En résumé, avec le moteur à gaz, aucune chaudière, aucun foyer, aucun approvisionnement de combustible à faire, pas une minute à perdre pour la mise en train, aucun temps d’arrêt, et, avantage bien rare, aucune dépense pendant l’inaction de l’appareil.

Dans l’énumération des qualités de la machine Lenoir, il a été émis un aperçu inexact, que nous nous permettrons de rectifier en passant. On a dit que cette machine supprimerait le combustible. Plus de charbon, plus de combustible ! s’est-on écrié à ce propos ; et l’on n’a pas manqué de faire remarquer quelle influence heureuse cette circonstance devait exercer sur l’industrie moderne, en assurant la conservation de nos houillères, ce grand réservoir de notre activité manufacturière, cette mine précieuse dont on redoute l’appauvrissement. On oubliait, dans cette naïve considération, que le combustible n’est point, tant s’en faut, supprimé par la machine Lenoir. C’est avec la houille qu’est obtenu le gaz de l’éclairage, et ce qui est pire, avec de la houille employée tout à la fois et comme combustible et comme source du gaz. La conservation de nos houillères n’est donc pas un argument à invoquer en faveur de cette machine.
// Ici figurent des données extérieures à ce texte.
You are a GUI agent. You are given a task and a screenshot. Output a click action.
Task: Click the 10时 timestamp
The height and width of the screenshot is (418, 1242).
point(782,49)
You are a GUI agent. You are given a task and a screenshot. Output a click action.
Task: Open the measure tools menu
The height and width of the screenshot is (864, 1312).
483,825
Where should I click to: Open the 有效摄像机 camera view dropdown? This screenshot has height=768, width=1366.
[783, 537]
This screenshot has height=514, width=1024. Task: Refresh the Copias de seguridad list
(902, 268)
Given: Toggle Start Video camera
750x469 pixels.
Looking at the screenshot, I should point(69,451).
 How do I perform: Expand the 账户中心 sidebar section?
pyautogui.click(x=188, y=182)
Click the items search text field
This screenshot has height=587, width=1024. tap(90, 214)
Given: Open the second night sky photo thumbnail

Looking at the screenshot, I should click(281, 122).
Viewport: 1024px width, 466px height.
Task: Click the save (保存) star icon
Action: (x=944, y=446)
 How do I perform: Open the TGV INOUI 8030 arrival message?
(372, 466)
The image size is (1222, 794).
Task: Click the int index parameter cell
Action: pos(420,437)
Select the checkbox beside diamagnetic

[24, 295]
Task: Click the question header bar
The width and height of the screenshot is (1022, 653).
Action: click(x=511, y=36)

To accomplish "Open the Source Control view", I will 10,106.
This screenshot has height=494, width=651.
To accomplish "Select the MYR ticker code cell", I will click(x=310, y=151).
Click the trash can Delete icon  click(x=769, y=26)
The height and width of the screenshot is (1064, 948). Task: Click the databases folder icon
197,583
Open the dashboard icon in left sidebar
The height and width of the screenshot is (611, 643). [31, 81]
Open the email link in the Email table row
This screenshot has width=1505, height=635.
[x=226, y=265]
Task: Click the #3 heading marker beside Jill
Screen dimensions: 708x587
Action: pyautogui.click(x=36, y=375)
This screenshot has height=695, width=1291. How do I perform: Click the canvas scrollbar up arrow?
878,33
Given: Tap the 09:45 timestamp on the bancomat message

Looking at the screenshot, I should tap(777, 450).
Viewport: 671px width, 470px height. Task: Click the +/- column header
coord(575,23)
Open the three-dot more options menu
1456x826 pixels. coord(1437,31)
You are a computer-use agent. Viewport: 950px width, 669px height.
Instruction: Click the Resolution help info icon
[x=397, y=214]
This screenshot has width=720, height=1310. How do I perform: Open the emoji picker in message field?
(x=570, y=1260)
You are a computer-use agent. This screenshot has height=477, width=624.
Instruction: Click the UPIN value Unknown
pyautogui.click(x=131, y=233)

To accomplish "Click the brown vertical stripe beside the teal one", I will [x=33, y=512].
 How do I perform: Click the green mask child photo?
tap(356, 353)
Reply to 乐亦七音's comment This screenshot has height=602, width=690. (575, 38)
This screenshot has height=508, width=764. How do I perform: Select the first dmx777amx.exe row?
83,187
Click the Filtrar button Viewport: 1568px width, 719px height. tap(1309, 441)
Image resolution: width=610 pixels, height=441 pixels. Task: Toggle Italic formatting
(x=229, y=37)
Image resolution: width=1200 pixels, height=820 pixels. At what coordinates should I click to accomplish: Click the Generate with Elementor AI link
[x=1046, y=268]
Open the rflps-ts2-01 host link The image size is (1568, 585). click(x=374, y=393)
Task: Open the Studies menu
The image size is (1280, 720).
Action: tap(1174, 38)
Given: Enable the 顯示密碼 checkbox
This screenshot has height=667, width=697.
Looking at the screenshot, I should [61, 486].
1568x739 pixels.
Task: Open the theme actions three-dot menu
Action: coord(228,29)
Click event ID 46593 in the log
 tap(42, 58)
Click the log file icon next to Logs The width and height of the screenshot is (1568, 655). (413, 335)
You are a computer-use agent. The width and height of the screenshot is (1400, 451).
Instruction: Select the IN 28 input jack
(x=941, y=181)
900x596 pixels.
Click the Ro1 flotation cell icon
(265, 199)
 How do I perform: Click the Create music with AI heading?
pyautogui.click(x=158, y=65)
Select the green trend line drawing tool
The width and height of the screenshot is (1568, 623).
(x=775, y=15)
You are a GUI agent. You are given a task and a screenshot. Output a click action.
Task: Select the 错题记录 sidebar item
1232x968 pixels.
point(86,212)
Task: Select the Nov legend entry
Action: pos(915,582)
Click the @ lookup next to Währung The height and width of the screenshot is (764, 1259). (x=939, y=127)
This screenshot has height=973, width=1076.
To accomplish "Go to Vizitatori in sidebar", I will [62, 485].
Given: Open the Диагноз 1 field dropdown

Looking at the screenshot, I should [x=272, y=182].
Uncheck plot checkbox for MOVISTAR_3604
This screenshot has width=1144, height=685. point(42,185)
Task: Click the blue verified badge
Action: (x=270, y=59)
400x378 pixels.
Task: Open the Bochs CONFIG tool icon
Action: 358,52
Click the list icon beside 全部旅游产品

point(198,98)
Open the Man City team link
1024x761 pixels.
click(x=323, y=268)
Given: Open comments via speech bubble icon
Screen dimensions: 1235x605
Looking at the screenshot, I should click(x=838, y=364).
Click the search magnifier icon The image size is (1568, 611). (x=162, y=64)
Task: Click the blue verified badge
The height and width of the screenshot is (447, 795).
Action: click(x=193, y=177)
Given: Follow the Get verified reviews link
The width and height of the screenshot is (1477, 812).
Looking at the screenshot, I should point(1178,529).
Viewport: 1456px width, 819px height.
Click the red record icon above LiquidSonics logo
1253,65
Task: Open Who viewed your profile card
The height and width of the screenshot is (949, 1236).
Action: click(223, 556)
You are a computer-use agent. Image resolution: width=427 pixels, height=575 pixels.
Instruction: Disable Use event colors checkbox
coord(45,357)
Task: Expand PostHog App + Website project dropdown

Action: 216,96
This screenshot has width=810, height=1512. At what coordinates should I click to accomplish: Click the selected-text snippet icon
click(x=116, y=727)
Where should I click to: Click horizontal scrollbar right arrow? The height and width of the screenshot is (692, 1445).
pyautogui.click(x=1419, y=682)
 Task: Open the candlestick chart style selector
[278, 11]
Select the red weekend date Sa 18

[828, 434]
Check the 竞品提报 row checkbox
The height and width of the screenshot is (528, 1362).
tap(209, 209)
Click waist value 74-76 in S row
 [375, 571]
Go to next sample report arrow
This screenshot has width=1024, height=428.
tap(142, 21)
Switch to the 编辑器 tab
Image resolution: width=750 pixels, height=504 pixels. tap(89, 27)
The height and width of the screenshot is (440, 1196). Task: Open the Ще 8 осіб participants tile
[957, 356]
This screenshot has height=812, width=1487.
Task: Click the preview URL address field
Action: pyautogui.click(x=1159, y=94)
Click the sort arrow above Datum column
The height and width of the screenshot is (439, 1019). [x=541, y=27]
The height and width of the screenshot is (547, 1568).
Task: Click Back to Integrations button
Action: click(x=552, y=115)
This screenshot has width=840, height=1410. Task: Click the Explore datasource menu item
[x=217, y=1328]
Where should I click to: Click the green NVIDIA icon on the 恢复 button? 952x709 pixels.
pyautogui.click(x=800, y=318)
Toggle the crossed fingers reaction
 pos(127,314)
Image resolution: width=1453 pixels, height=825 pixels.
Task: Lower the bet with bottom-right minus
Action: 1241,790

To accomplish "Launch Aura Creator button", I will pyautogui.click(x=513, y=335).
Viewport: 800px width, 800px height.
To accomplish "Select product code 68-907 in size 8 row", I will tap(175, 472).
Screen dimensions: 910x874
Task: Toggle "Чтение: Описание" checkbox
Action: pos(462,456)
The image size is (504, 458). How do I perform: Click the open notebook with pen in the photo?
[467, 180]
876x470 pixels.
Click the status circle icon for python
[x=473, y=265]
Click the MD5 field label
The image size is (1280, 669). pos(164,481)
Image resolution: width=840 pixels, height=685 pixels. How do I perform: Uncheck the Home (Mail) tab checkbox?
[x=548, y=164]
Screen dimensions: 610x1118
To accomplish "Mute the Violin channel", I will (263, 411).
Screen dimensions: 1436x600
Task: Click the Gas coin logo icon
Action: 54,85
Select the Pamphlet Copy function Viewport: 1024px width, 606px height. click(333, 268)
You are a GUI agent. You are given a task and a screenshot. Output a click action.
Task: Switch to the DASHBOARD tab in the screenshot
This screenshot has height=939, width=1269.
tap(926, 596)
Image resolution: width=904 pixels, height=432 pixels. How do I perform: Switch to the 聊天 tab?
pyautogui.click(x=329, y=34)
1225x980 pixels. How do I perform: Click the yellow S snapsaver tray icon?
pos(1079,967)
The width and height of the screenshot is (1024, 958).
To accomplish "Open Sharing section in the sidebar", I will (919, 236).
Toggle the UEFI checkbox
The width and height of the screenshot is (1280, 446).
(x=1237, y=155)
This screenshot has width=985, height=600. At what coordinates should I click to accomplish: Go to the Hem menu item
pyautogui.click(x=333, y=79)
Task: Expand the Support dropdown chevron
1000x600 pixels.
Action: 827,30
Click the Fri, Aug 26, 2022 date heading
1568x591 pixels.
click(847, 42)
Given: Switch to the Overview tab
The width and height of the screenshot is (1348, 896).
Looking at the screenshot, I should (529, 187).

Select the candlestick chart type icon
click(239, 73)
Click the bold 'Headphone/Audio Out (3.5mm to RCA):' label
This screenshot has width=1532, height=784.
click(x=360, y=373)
Si quelque chose, au contraire, doit hâter l’épuisement de nos gisements houillers, c’est certainement cette nouvelle machine, en la supposant adoptée dans les deux mondes. Le moteur à gaz se recommande par des avantages assez réels pour qu’on n’aille pas invoquer en sa faveur des considérations erronées. Ce qu’il fallait dire, ce qui est seul vrai, c’est que le point de consommation de la houille sera déplacé. Au lieu de brûler du charbon dans le foyer d’une chaudière à vapeur, on en brûlera à peu près la même quantité sous les cornues servant à la préparation du gaz. Le propriétaire du moteur n’aura pas, il est vrai, à s’embarrasser de brûler du charbon ; c’est l’usine à gaz qui se chargera de cet office ; mais, pour être déplacée quant au lieu de l’opération, la consommation de la houille ne diminuera pas pour cela ; elle augmentera, au contraire, puisqu’il faudra consacrer à la préparation du gaz hydrogène bicarboné de prodigieuses quantités de charbon de terre, si jamais le moteur à gaz se substitue partout à la machine à vapeur. L’axiome ex nihilo nihil est aussi vrai pour les sciences physiques que pour la philosophie. C’est là une considération qu’il est peut-être superflu de rappeler à beaucoup de nos lecteurs ; mais l’esprit public prend si aisément le change en de telles questions, que l’on nous excusera de rappeler des principes élémentaires.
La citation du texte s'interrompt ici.